終幕
自身の身体を見ると、ほとんど消えかけていることに気づいた。両腕はもうなくなっていて、透明な浸食が腕から肩、両足から腰までへと徐々に広がっていく。
「自身の行いに悔いて反省した以上、現世に留まる理由はない。とりあえずこれで成仏できるわね。あとは、向こうの世界でひたすら己を悔いなさい。これ以上ここに留まってもあなたができることはないのだわ」
僕は無言で彼女の言葉に頷いた。それが受け止めなくてはいけない現実だから。
「君は、どうして地縛霊の僕に関わろうと思ったんだ?」
「同級生から相談を受けたのだわ。塾からの帰り道に毎回同じ男性が走っては消えていく姿を何度も目撃して気味が悪いとね」
僕は死んだ後まで他の人間に迷惑をかけていたのか。
ハハッと乾いた笑い声が出た。こんな醜い人間がこの世界に存在したことに驚いた。
「あなたが犯した行為は当然許されざることよ。ただ、こう言ったら被害者の方たちに申し訳ないのだけれど、あなたを通して貴重な発見ができた。それについてはあなたに感謝するわ。ありがとう」
身体のほとんどが消えてしまった僕に、彼女は妖異に顔を歪ませて微笑む。
「死後、未練のある者たちは現世に留まり続けてしまう。彼らは想い入れの強いモノに囚われ執着する。それは悪霊に、いずれは怪異へと昇華していく。ただ、方法いかんによっては、あなたのように肥大化した自意識で幻想を創り出し、その閉じた世界に自分自身を閉じ込めることができる。行き着く先は怪異か成仏か。いずれにしても、苦しみながら生きるよりはずっと良い選択肢ね。目指す先が見えてきたのだわ」
誰に語るでもない、それは自分自身に向けた強い決意表明と言えるほど天を仰いで高らかに言い放つ。

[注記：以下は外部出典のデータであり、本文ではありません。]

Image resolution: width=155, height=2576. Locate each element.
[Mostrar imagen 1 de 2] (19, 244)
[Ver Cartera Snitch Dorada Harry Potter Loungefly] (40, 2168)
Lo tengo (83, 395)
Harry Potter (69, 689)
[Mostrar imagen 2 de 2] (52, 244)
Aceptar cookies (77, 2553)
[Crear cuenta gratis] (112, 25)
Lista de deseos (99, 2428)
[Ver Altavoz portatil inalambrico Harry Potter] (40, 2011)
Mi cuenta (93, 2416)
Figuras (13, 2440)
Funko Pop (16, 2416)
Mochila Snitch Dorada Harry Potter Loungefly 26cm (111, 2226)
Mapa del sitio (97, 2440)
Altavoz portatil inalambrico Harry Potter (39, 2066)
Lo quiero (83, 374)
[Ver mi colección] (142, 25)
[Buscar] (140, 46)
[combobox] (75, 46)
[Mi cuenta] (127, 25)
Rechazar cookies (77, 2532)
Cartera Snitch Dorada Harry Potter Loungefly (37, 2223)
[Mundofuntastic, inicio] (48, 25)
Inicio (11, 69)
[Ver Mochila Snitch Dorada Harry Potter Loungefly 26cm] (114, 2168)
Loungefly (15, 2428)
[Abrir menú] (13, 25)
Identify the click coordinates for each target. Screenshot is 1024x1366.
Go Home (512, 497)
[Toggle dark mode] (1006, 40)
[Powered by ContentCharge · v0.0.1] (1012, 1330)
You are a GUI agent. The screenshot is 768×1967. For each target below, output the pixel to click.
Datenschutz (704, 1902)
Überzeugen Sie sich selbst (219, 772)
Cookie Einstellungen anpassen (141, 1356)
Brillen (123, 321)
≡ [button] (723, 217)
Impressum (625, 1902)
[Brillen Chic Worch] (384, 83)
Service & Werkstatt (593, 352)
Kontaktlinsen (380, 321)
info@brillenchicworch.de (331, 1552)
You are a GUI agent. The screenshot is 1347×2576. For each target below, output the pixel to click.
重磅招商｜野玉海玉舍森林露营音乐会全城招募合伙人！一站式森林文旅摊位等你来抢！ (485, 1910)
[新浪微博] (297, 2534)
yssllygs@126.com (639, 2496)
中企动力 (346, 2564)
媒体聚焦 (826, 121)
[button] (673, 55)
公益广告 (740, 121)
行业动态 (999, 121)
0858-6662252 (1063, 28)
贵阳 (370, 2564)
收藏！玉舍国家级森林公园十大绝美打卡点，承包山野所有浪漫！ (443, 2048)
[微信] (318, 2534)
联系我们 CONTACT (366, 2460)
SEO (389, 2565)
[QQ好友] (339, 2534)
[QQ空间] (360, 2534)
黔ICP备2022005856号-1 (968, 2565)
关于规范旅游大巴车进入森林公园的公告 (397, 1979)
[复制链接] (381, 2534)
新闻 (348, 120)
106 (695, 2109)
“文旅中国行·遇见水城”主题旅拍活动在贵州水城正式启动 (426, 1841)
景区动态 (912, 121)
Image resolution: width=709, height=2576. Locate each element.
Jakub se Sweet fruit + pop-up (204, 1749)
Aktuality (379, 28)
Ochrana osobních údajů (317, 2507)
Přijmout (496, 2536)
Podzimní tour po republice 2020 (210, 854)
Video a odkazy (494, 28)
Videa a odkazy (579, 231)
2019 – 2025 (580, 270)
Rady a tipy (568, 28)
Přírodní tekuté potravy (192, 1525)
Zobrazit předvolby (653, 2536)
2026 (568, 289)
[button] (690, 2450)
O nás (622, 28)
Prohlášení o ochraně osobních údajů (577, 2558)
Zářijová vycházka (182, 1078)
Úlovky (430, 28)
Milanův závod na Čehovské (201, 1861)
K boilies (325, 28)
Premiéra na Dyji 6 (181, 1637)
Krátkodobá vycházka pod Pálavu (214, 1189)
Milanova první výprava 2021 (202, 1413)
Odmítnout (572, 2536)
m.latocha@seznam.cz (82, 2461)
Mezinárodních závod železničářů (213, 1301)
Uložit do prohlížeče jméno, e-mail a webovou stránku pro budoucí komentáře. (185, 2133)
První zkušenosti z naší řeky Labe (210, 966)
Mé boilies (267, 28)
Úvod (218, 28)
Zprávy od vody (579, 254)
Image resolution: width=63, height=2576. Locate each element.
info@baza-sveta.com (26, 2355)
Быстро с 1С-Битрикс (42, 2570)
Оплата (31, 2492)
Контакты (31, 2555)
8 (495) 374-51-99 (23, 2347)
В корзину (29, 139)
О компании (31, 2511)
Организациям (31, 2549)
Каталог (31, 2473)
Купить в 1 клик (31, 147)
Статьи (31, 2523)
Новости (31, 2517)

「――死の境――くす―め―、―くの人間―死――導くこ―――、皆が幸――――る。苦しみのない世――――作るた――――」
顔の半分が消えてしまった僕は、途切れ途切れながらなんとか彼女の言葉を掬い取ることができた。そして彼女の放った言葉に、消えかけの頭が恐怖で凍りつく。
目の前に立つ少女は、当然ながら幽霊ではない。
ただ、間違いなく人間ではない。
彼女は、きっと人の皮を被った悪魔だ。